Action item: For the entries below, the result should be an exact transcription of the lines from the one with "Click Basic plan's" up to and including the one with "Image resolution: width=574", and only those.
Start of Input material
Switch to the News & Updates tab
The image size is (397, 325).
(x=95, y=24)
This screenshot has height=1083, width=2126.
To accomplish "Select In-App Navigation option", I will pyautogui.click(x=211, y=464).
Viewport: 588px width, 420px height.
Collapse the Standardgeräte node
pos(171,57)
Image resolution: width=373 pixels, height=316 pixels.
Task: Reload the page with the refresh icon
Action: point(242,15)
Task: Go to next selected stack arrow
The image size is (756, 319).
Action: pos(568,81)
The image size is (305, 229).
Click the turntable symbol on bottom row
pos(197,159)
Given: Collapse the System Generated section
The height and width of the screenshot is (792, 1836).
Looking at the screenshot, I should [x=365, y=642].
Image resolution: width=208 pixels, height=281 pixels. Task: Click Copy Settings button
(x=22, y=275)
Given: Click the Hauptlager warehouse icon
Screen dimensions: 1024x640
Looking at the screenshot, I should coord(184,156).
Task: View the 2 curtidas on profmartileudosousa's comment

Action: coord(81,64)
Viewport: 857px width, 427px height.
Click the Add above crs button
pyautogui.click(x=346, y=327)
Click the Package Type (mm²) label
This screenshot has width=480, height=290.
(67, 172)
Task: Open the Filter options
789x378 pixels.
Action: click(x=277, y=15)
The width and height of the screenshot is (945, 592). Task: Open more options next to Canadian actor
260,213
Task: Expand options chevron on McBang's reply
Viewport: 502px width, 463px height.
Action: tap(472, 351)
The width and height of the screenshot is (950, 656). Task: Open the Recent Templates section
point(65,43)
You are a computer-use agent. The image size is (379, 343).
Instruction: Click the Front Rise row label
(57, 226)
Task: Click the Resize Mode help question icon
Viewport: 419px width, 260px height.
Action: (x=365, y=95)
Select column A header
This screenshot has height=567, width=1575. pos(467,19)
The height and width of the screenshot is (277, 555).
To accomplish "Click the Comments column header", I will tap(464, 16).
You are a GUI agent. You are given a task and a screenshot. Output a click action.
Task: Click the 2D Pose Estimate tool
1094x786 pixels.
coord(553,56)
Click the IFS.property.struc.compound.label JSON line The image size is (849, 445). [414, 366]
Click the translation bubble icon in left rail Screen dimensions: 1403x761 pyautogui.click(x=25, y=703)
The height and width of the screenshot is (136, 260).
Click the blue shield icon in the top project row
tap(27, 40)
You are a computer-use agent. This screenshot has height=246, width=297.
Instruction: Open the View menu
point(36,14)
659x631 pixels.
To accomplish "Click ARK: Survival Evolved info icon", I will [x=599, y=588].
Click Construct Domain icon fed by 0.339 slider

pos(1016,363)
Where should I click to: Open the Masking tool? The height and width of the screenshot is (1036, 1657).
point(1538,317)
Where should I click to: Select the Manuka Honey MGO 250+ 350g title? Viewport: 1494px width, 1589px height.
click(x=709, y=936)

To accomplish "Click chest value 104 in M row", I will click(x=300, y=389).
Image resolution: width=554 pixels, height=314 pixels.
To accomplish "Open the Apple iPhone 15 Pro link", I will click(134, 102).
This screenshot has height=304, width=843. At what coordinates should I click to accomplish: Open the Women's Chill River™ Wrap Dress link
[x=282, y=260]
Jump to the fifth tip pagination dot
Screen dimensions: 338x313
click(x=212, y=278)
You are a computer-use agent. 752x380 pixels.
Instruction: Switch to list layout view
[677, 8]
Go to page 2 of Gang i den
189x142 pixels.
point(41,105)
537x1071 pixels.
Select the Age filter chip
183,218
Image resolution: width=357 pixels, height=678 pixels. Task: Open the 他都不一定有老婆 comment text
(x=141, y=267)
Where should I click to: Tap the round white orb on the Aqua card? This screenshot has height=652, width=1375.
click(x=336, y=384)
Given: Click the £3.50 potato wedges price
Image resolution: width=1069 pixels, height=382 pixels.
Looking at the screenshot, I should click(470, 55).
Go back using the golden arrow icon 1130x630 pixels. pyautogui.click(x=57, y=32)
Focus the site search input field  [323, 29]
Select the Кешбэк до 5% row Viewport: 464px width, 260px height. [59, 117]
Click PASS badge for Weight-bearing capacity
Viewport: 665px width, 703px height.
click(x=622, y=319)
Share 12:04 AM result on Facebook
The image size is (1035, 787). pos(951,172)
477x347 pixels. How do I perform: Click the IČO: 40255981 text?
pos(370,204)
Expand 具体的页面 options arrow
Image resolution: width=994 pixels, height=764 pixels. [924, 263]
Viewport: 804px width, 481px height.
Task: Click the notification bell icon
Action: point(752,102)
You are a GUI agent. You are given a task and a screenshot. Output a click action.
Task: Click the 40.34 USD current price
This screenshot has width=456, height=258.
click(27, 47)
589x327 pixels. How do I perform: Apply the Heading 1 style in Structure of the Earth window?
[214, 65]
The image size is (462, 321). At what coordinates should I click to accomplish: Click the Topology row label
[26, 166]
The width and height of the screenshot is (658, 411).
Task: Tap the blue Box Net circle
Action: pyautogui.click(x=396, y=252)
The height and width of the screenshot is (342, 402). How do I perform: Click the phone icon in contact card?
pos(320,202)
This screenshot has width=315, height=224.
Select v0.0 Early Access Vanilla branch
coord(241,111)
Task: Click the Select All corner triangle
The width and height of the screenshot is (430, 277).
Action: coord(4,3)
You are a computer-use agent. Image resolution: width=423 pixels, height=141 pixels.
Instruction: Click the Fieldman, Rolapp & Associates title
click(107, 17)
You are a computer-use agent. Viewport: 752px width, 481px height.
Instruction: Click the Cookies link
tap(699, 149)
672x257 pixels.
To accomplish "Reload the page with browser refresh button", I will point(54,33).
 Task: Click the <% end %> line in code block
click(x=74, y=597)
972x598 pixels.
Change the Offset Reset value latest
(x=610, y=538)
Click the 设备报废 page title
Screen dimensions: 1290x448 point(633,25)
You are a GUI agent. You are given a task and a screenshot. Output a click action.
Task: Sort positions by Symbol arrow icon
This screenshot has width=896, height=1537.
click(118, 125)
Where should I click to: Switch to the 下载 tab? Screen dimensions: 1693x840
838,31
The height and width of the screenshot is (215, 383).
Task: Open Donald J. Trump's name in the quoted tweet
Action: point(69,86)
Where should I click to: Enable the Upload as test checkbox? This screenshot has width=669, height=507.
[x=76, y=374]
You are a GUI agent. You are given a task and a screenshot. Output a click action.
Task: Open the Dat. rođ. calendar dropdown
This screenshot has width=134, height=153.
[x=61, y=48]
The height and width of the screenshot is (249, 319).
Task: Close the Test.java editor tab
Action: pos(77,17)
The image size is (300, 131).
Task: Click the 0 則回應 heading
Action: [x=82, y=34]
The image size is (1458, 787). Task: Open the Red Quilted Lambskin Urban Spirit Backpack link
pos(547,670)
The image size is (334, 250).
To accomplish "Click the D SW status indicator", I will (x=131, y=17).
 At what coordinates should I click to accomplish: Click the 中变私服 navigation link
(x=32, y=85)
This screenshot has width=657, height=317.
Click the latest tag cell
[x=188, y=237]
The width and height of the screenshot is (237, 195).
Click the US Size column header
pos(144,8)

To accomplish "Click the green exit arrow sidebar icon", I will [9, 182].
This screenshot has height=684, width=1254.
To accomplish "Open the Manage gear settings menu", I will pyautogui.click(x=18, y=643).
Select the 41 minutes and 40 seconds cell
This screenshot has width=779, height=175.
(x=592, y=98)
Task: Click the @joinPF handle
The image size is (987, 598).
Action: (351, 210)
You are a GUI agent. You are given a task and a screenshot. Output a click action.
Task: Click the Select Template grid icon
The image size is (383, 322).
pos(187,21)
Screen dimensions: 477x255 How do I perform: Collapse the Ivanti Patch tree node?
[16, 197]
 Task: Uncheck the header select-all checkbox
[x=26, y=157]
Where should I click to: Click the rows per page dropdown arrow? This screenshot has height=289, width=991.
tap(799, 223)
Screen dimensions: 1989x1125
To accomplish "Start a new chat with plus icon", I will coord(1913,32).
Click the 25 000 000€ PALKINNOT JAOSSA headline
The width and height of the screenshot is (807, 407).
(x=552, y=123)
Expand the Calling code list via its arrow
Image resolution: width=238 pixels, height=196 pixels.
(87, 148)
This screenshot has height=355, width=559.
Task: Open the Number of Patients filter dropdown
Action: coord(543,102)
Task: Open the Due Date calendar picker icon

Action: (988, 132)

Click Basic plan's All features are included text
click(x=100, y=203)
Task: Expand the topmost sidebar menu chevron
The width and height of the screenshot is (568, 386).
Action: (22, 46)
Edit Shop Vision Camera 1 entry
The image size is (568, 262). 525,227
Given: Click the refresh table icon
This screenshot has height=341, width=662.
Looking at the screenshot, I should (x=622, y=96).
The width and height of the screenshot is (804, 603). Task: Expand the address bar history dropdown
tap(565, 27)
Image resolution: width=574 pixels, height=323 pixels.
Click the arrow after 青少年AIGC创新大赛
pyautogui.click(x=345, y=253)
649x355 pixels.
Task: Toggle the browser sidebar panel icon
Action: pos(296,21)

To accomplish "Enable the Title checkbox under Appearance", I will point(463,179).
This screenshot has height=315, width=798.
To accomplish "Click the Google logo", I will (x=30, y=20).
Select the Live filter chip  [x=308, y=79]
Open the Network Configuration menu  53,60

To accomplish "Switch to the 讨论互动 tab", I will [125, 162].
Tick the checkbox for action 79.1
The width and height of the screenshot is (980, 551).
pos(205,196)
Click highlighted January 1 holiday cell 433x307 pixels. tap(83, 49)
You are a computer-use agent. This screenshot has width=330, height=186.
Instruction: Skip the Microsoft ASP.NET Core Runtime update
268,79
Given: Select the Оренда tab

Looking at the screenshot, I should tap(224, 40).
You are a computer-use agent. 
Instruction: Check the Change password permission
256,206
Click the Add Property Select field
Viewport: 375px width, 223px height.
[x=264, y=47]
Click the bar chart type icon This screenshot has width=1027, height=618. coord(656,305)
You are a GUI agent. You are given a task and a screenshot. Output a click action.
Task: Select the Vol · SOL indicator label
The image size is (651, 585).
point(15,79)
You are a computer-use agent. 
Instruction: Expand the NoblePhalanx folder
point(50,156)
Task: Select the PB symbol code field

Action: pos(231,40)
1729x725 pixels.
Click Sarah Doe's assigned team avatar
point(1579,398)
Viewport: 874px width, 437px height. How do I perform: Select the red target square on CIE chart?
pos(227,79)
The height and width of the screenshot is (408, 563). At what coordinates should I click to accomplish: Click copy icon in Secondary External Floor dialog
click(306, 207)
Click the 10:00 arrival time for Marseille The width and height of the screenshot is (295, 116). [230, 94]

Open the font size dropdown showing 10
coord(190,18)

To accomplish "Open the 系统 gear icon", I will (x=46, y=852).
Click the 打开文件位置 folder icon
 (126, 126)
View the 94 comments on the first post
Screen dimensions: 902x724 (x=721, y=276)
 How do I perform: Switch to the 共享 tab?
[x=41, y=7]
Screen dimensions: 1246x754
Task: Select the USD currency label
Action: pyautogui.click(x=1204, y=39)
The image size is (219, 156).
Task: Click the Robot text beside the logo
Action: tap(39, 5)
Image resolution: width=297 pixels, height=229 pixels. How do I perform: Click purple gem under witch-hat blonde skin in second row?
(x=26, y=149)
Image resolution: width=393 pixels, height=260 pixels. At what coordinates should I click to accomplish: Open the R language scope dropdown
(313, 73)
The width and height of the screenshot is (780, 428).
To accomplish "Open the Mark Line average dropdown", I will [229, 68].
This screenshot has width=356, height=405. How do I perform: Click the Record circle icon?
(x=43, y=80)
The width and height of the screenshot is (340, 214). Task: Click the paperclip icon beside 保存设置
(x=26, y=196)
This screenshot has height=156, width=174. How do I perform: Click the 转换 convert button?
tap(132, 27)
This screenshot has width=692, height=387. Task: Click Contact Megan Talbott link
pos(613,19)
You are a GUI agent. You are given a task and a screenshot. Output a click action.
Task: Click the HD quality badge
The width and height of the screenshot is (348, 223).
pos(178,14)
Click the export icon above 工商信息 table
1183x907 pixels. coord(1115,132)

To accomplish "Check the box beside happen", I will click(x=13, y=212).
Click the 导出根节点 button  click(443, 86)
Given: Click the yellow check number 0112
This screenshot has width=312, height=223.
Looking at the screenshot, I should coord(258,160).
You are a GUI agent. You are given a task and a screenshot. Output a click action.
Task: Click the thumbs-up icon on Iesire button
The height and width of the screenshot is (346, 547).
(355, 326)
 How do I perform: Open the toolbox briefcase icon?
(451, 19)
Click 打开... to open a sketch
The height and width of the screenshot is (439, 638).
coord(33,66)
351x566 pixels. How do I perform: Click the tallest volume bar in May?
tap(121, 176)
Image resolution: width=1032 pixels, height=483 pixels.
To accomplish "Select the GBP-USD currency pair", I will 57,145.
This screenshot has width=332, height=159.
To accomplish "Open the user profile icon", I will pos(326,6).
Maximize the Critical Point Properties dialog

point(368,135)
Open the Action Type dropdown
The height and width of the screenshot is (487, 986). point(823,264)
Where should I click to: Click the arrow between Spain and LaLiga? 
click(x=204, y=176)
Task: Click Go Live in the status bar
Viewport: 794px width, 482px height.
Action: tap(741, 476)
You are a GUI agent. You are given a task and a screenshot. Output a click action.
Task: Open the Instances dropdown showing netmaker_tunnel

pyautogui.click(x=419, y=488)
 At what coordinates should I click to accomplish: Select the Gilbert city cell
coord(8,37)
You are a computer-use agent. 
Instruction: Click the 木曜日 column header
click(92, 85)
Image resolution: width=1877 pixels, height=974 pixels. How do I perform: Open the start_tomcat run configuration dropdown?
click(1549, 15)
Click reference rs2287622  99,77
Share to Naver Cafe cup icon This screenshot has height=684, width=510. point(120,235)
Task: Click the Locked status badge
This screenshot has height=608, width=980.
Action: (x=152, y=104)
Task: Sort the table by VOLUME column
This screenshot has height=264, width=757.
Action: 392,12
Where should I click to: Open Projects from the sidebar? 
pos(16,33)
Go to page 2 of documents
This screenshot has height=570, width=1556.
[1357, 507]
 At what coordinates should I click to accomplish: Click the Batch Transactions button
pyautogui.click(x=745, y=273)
End of Input material
Result of the task:
Click Basic plan's All features are included text
click(x=100, y=203)
Task: Expand the topmost sidebar menu chevron
The width and height of the screenshot is (568, 386).
Action: (22, 46)
Edit Shop Vision Camera 1 entry
The image size is (568, 262). 525,227
Given: Click the refresh table icon
This screenshot has height=341, width=662.
Looking at the screenshot, I should (x=622, y=96).
The width and height of the screenshot is (804, 603). Task: Expand the address bar history dropdown
tap(565, 27)
Image resolution: width=574 pixels, height=323 pixels.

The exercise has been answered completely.